- **PROBLEM TO WORK ON**: Beginning with the line that contains "Switch to the Weekly view", write out each remaining line of the records below exactly. Do not copy any picture.

Stored items:
────────────────────

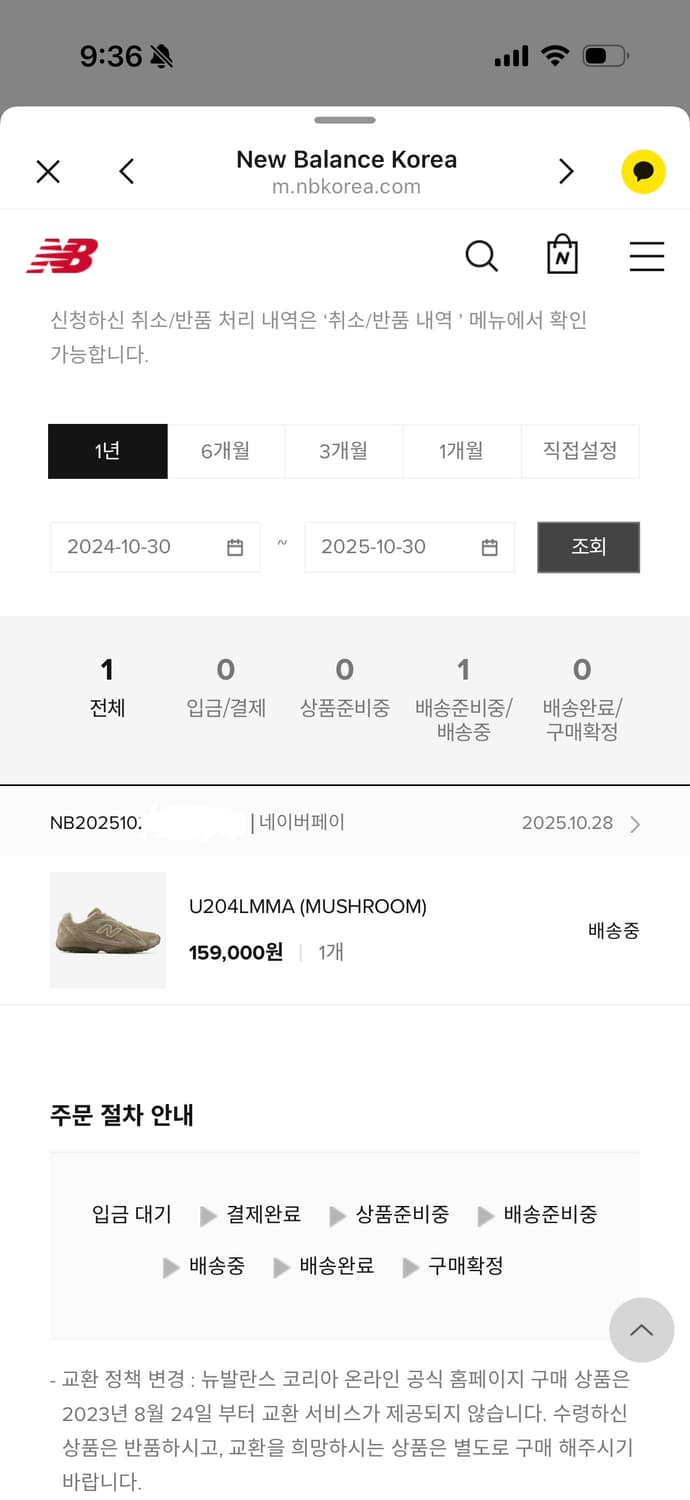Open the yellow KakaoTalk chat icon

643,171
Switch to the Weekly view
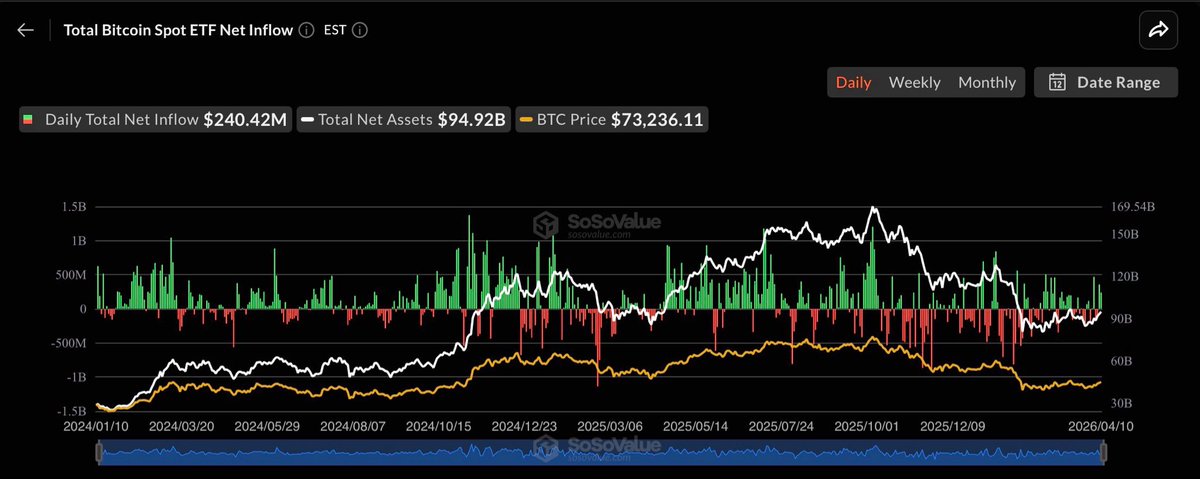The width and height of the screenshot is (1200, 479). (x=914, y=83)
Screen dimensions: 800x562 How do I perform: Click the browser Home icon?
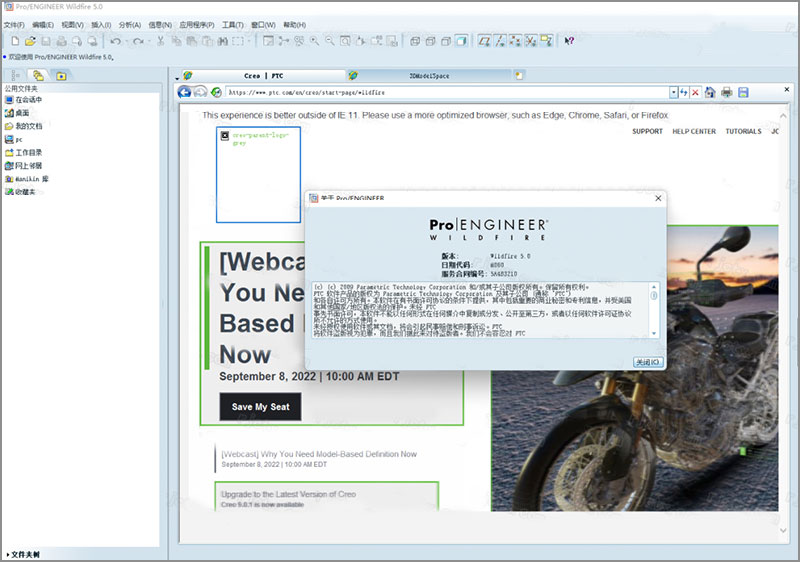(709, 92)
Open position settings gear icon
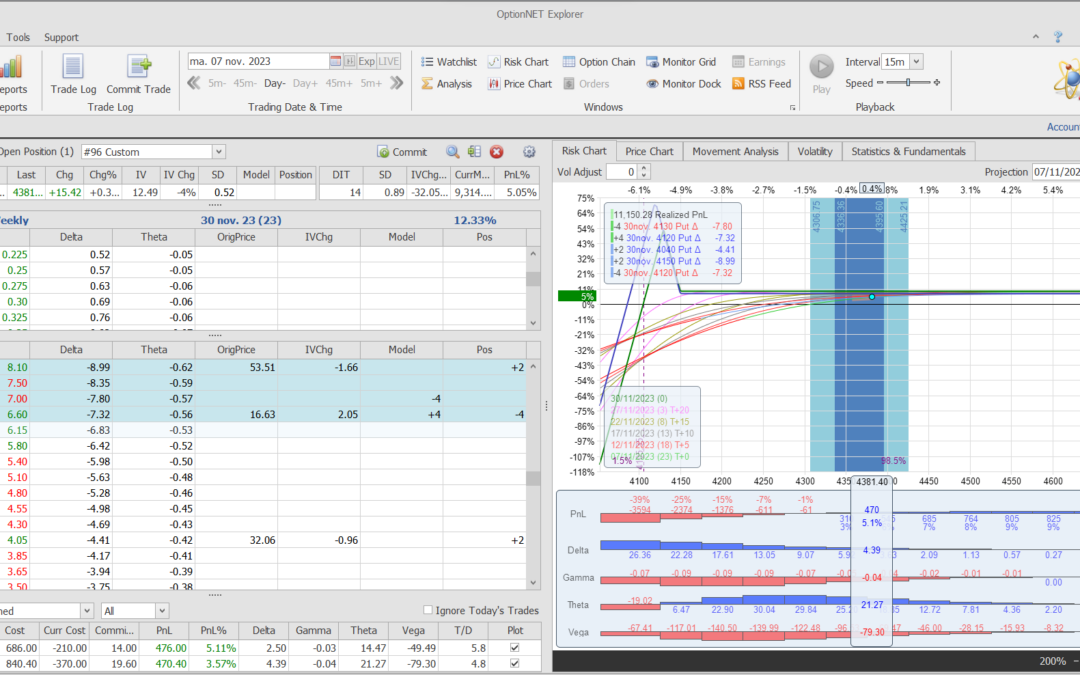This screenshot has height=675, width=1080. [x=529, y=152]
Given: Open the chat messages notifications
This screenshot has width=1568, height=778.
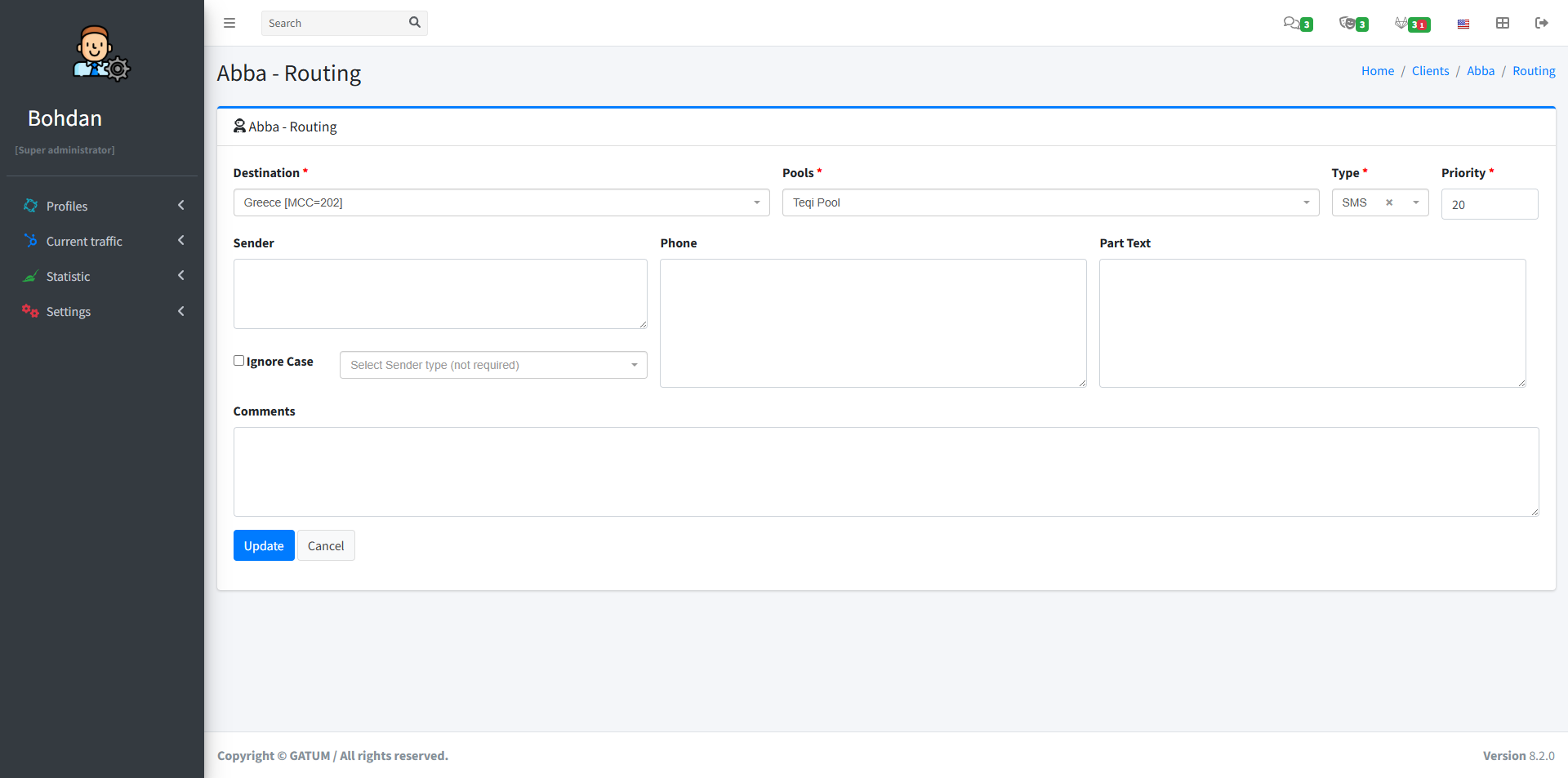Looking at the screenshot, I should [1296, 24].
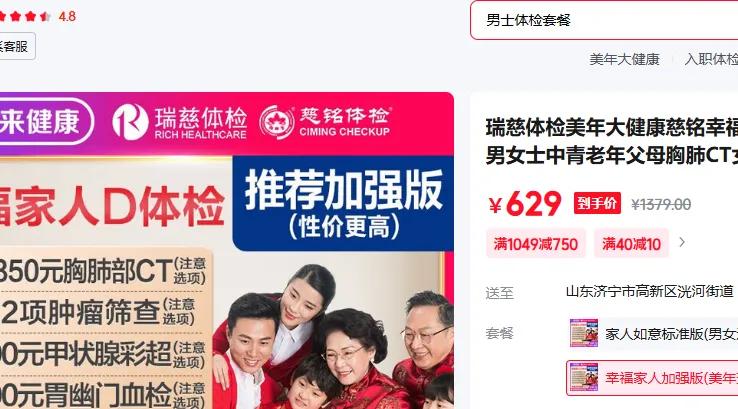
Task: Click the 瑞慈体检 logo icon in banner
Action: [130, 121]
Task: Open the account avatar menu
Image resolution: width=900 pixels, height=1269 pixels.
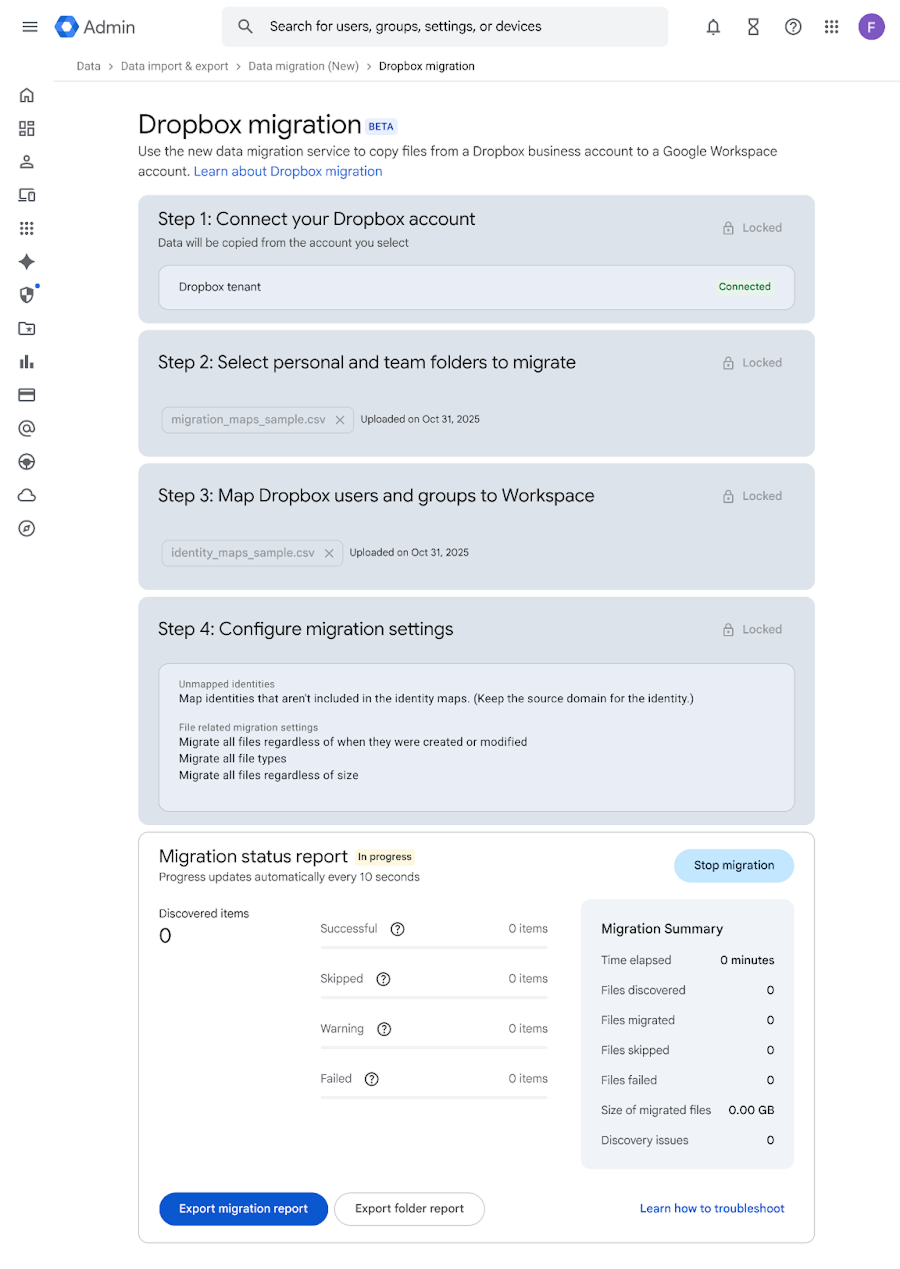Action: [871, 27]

────────────────────

- **OUTPUT FOR THIS TASK**:
Switch to the Weekly view
The width and height of the screenshot is (1200, 479). (x=914, y=83)
Screen dimensions: 800x562 How do I perform: Click the browser Home icon?
(709, 92)
Open position settings gear icon
This screenshot has height=675, width=1080. [x=529, y=152]
Given: Open the chat messages notifications
This screenshot has width=1568, height=778.
Looking at the screenshot, I should [1296, 24].
Task: Click the 瑞慈体检 logo icon in banner
Action: [130, 121]
Task: Open the account avatar menu
Image resolution: width=900 pixels, height=1269 pixels.
Action: [871, 27]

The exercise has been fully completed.